◆ Task to complete ◆
Print all records exactly, pictures left out.

=== Begin Enclosure ===

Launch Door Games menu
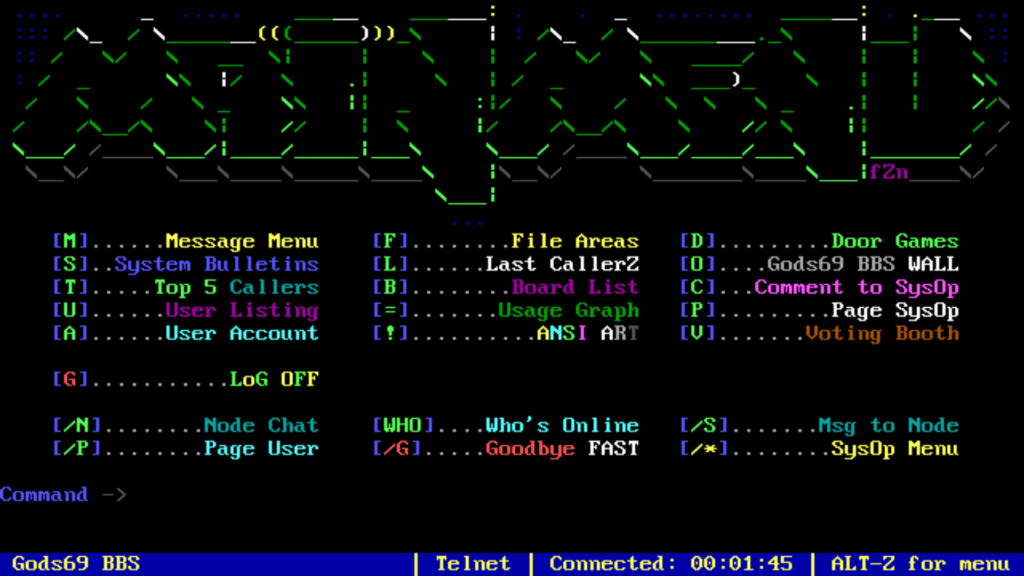1024x576 pixels. [x=894, y=241]
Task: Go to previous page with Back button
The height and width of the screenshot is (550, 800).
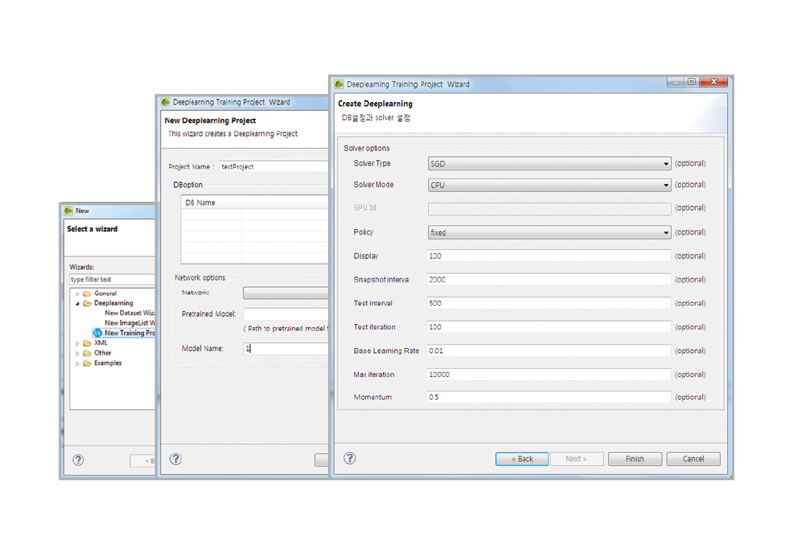Action: click(x=521, y=459)
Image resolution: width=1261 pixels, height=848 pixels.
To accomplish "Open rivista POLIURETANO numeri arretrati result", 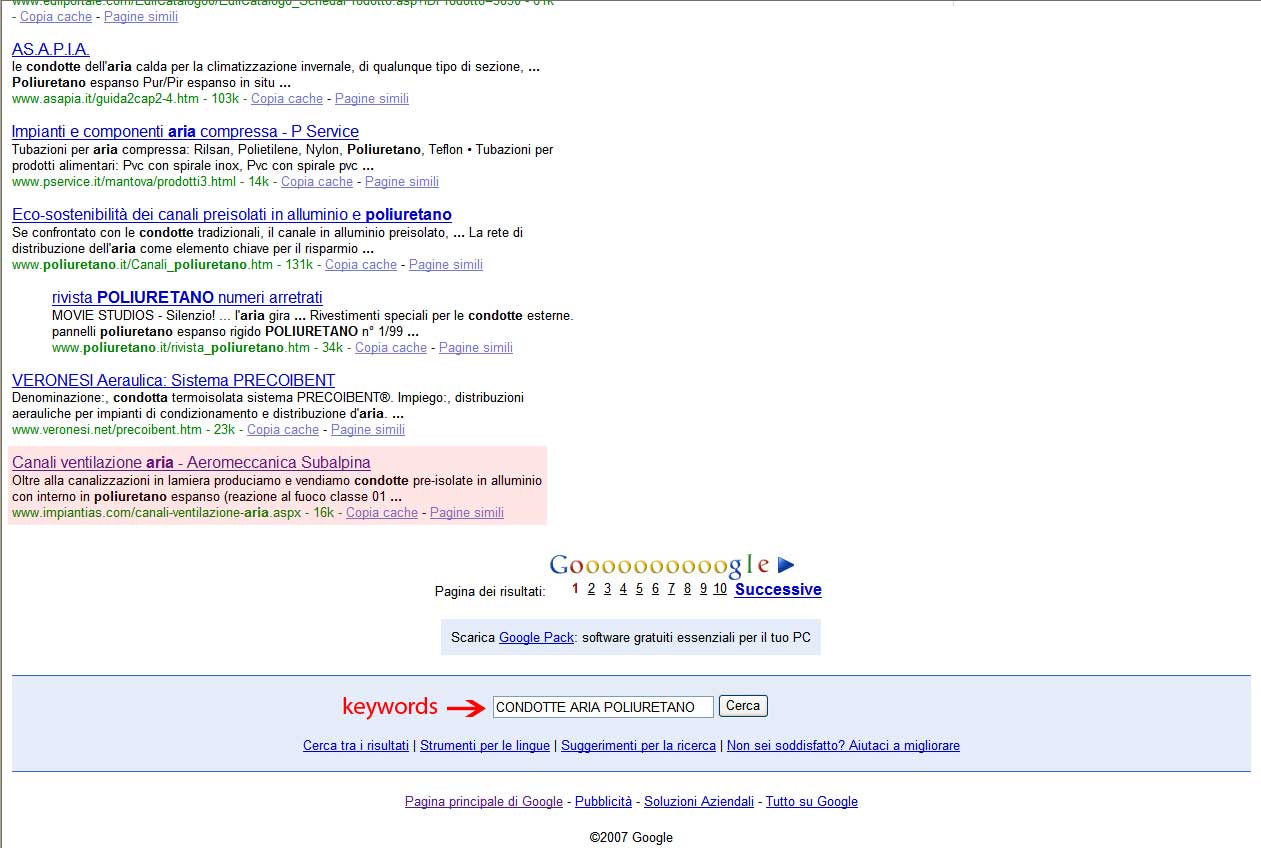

=== End Enclosure ===

◆ Answer below ◆
Launch Door Games menu
1024x576 pixels. [x=894, y=241]
Task: Go to previous page with Back button
The height and width of the screenshot is (550, 800).
Action: click(x=521, y=459)
Image resolution: width=1261 pixels, height=848 pixels.
To accomplish "Open rivista POLIURETANO numeri arretrati result", 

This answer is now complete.